What exactly would the Republicans not have done? We already know that they supported Bush policies in lockstep. What about the Bush policies that Obama continued? After the first vote for the Wall Street bailout failed (which was, according to John McCain, the fault of presidential opponent Barack Obama for putting politics ahead of country), it passed in bipartisan fashion. Republicans have supported the Iraq war from the get-go, so if anything they want more money spent there. And no politician in his or her right mind will support repeal of the Alternative Minimum Tax patch.

Why anyone serious about restraining government spending would support a party whose polices led to 1.824 trillion of spending -- more than the deficit itself -- in return for two failed wars and a major recession is beyond me. But that's been the Republican playbook since Reagan: Buy off the middle class with a modest tax cut, give most of the tax cut to the wealthy, then run up the deficit with  increased defense spending to prevent Democrats from funding social programs.

Who can blame the middle class from thinking that they are overtaxed when it does bear a disproportionate share of the tax burden? But the solution to that does not lie in teabagger rallies and it certainly does not lie with the Republican party. The real answer lies in dramatically cutting defense spending and in reducing the influence of corporatism through such means as public financing of elections, lobbying reform, closing tax loopholes, ending corporate welfare, and raising the corporate tax rate, all in the interests of sharing the tax burden more equitably. But, that takes a lot of work, a lot of complex thought, the disengagement of the Democratic party from its Wall Street funders, and for both parties to wean themselves from their addiction to economically inefficient defense appropriations.

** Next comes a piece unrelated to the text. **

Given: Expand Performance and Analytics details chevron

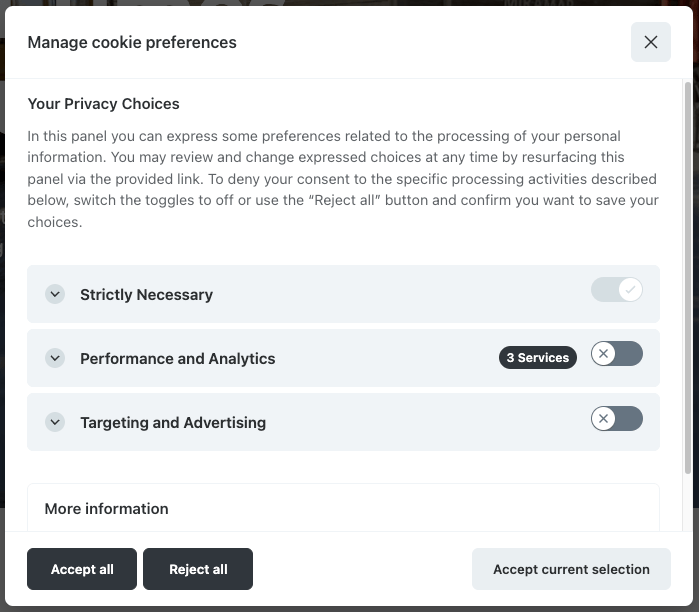Looking at the screenshot, I should click(55, 358).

For too many people, it's so much easier to hold up imbecilic signs of the president while caterwauling irrelevantly about states' rights and nodding sagely while Mitch McConnell accuses the Democrats of plotting more Wall Street bailouts while hopping in bed with the very people who got us into this mess...

McConnell said with a straight face that to assume that his meeting with hedge fund investors amounted to influence peddling was "quite a stretch." No comment...

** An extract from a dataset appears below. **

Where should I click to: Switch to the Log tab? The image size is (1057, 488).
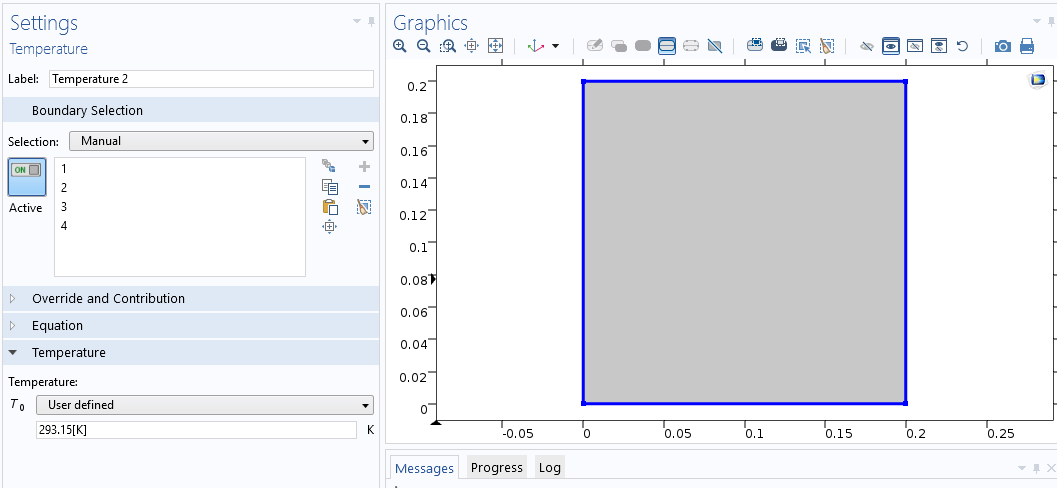tap(549, 468)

Robert Kuttner writes that:
We need a drastic, radical simplification of the financial system. That means breaking up large institutions that are too big to fail, and breaking the rice bowl of ones that add nothing to broad economic welfare and efficiency other than an opportunity for the own enrichment at the general expense.
Hendrick Hertzberg hears a sovereignity echo reverberating from Alabama in 1961...

Today could be a great day for music, with new releases from Shelby Lynne, Trombone Shorty, John McLaughlin, Ozomatli, and new old material from Hot Tuna...

This is interesting:


Do you think that Rove and his supporters were equally outraged last summer when teabaggers disrupted town hall meetings about health care? Just asking, is all...

Well, Massachusetts, you voted for him, you got him...

Hey, Scott: Read the bill!...

Talk about a stand-up guy!...

I don't know, Rush. Can I call a cracker a cracker?...

If the teabaggers ever start singing this one, I'll move to Iceland. Or, as Scrooge said, retire to Bedlam.

9 comments:

Roy said...

Wow! A new (old) Hot Tuna and John McLaughlin out! Two of my fondest youthful memories. It oughta be interesting to hear what McLaughlin is up to these days.

Nice run-down of where the responsibilities lie on the increasing deficit and recession. The spin doctors will shoot it down, though; they're good at that. I just wonder how long it will take the majorty of the American public to see the spin for what it is and do something about it, like throw all the Republicans out of Congress in the next election cycle.

Scott Brown is a total moron. I sincerely doubt that MA voters will put hm back in the Senate n 2012.

It wouldn't surprise me if the teabaggers tried to appropriate "Volunteers..." After all, look how many of the leading lights of the '60s Left went over to the right, starting with Jerry Rubin. Nope, wouldn't surprise me at all; there are an awful lot of old hippies in the new Right.

K. said...

Birds of Fire was the second jazz album I bought, right after Swiss Movement! I saw McLaughlin about fifteen years ago and he was great. As a friend said, "Same old licks, but what licks!"

When the Boston Herald turns on Brown, you gotta think he's in trouble. Hopefully, next time the D's put up a candidate with some in him or her.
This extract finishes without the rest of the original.